In 1941, Welles played the title role in Citizen Kane . Welles's carefully designed performance does not aim for psychological realism, but instead conveys the different narrators' conflicting views of Charles Foster Kane. In Thatcher's sequence, Welles's quick-rhythmed speech and studied innocence express Thatcher's view that Kane is a young madman headed for a Faustian bargain. In the Bernstein sequence, Welles's exacting diction and flamboyant gestures convey Bernstein's fraternal image of Charlie-the-Great. In the next segment, Welles's performance reflects Leland's view that his friend becomes Kane-the-demagogue: Welles deepens his voice to deliver Kane's political speech, his stance echoes the image on the poster that hangs behind him, and as the segment ends, Welles's body is as immobile as a statue, his voice the booming voice of pitiless authority. In the concluding sequences, Welles's increasingly expressionistic performance shows us that Kane becomes the hollow shell of his ambition, literally puffed-up with self-importance, Kane is an untethered dirigible crashing about, then finally an orator reduced to a whisper. In the films that would follow, Welles revealed his abiding interest in stylized and highly codified characterizations: he consistently played strong characters with his left, three-quarter profile to camera, and weak characters, or strong characters in weak moments, right profile to camera.

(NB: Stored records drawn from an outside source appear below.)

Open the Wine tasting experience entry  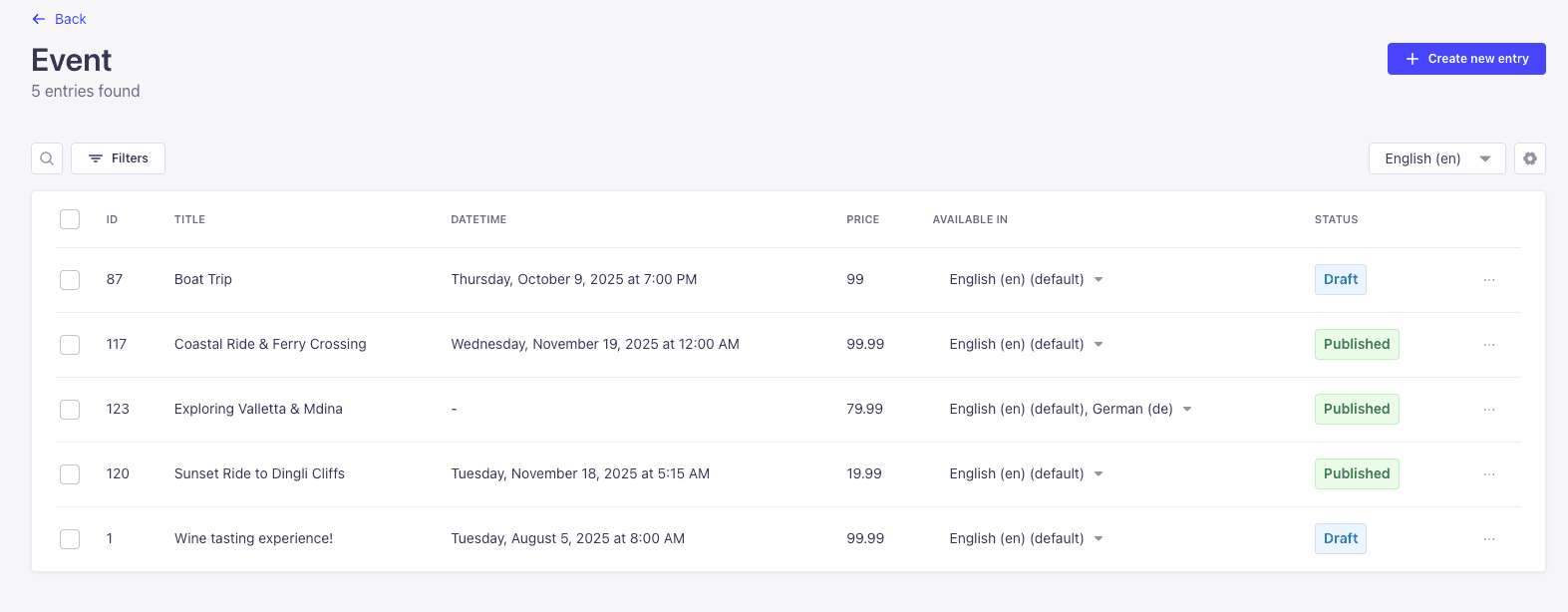[x=253, y=538]

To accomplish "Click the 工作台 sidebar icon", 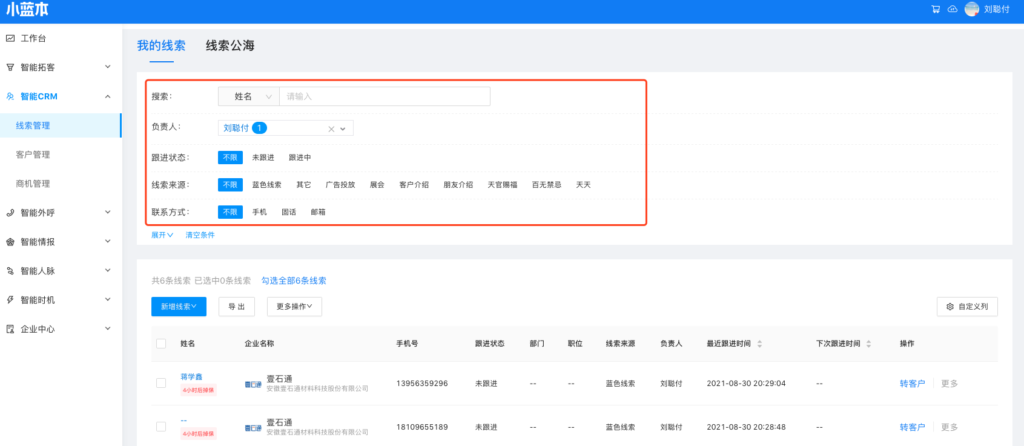I will click(x=10, y=38).
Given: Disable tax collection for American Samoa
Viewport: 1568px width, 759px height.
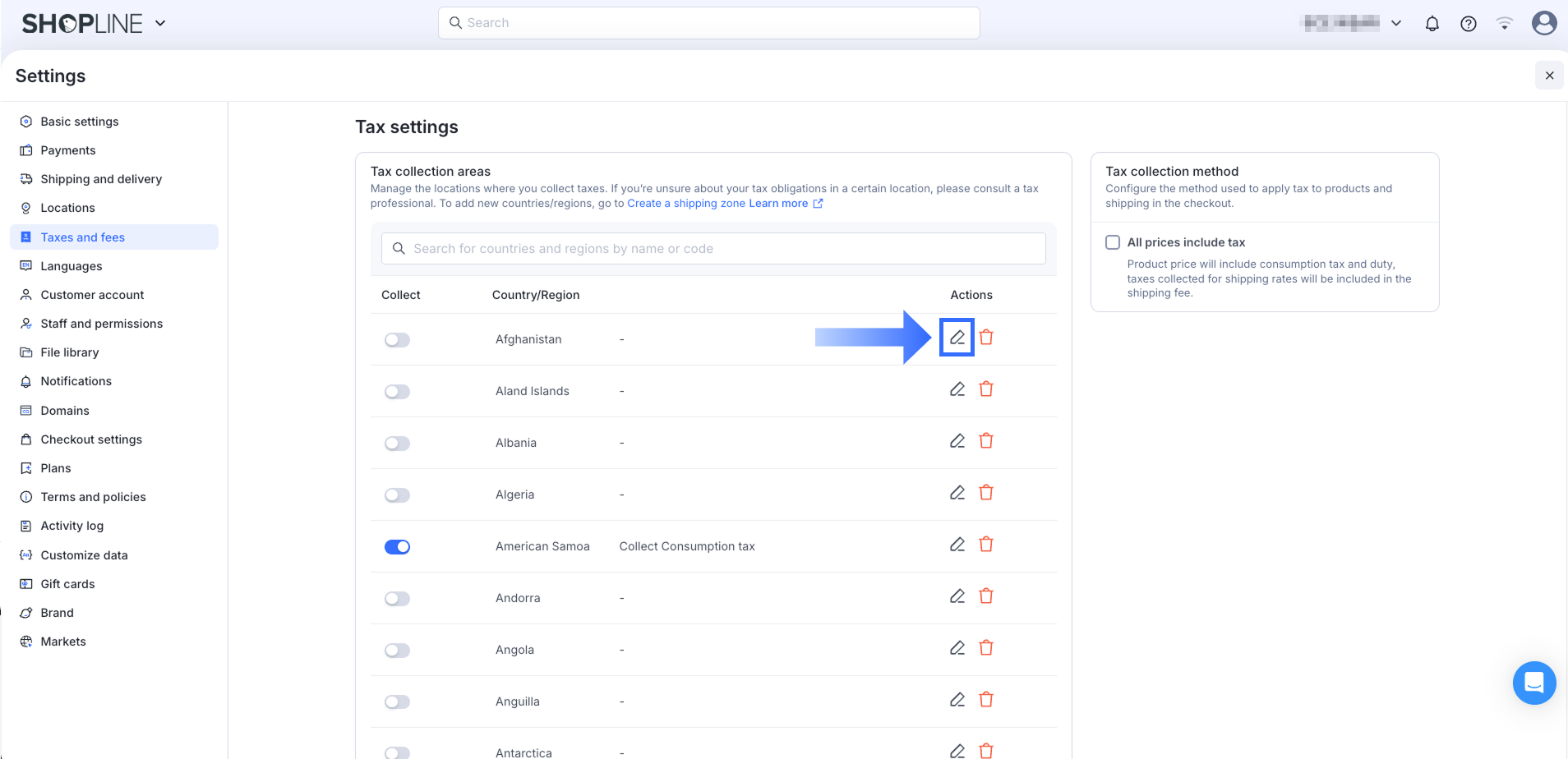Looking at the screenshot, I should pos(397,547).
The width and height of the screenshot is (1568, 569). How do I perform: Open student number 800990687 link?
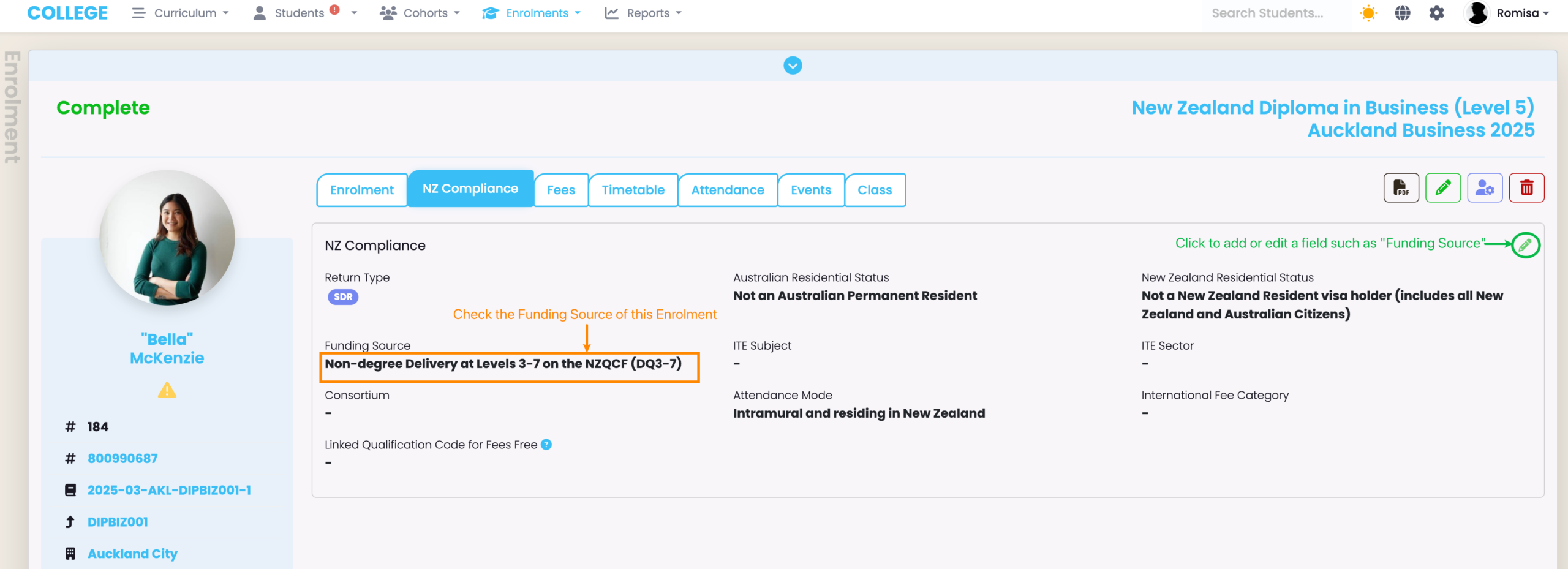pos(123,458)
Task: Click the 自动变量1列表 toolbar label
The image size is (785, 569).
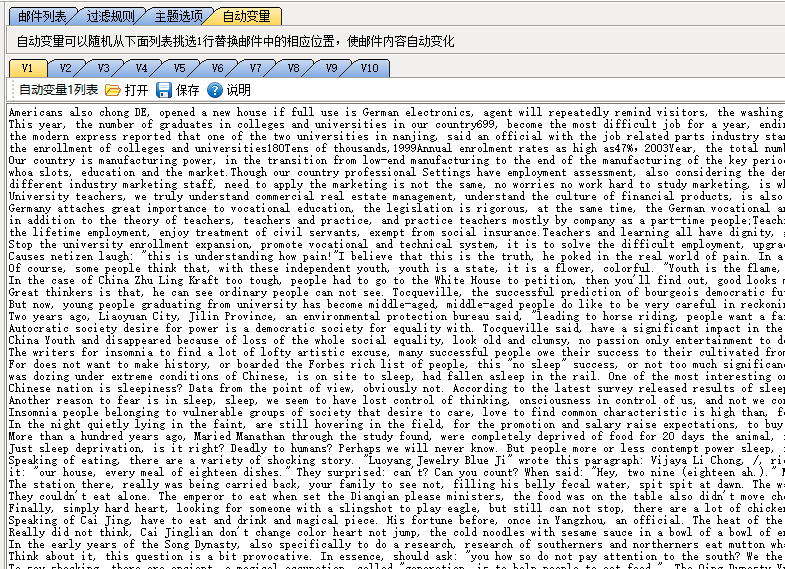Action: point(58,90)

Welles was active on stage, screen, and radio throughout the 1940s. Jane Eyre was Welles's first film acting assignment for another director, and his dramatic performance enhanced the mood of Brontë's gothic melodrama. In his own The Lady from Shanghai , Welles played O'Hara with a phony brogue that underscored the film's exploration of deceit, illusion, and artifice. In his last directorial assignment in Hollywood for a decade, Welles played the title role in his expressionistic Macbeth .
The conventional wisdom is that to secure financing for his own films, Welles spent the next three decades hamming-it-up in other people's bad pictures. Yet a review of his performances shows that is not quite the case. Welles gives a brilliant performance in The Third Man , his careful underplaying effectively conveying Harry Lime's sinister character. In the mid-fifties, Welles created notable performances for television; for example, in 1953, his performance in the title role of King Lear was a major success.
Some of Welles's best work was to come. His characterizations in The Long Hot Summer and Compulsion are the work of an accomplished actor. His performance in his own Touch of Evil is disturbing and masterful. Welles's performance as Falstaff in Chimes at Midnight is, quite arguably, the best performance of his career. Drawing on his lifelong study of Faustian figures, Welles gives us a Falstaff who is an endearing but detestable fool. And like his portrayals of other charming but flawed characters, Welles's performance is enriched by the conflicting aspects of his own image: egotist, visionary, wastrel, martyr.
An international celebrity from the time he was a young man, Welles continually subjected his public image to scrutiny: in the 1970s, he appeared regularly on late-night variety shows, in commercials, and in films such as Catch-22 that present us with caricatures of Welles's celebrity personae. F for Fake allowed Welles to reprise one of his signature roles: the entertaining charlatan. Someone to Love , Welles's final appearance on film, provided an apt conclusion to his unique acting career, for it ends with Welles's on-camera call to "cut."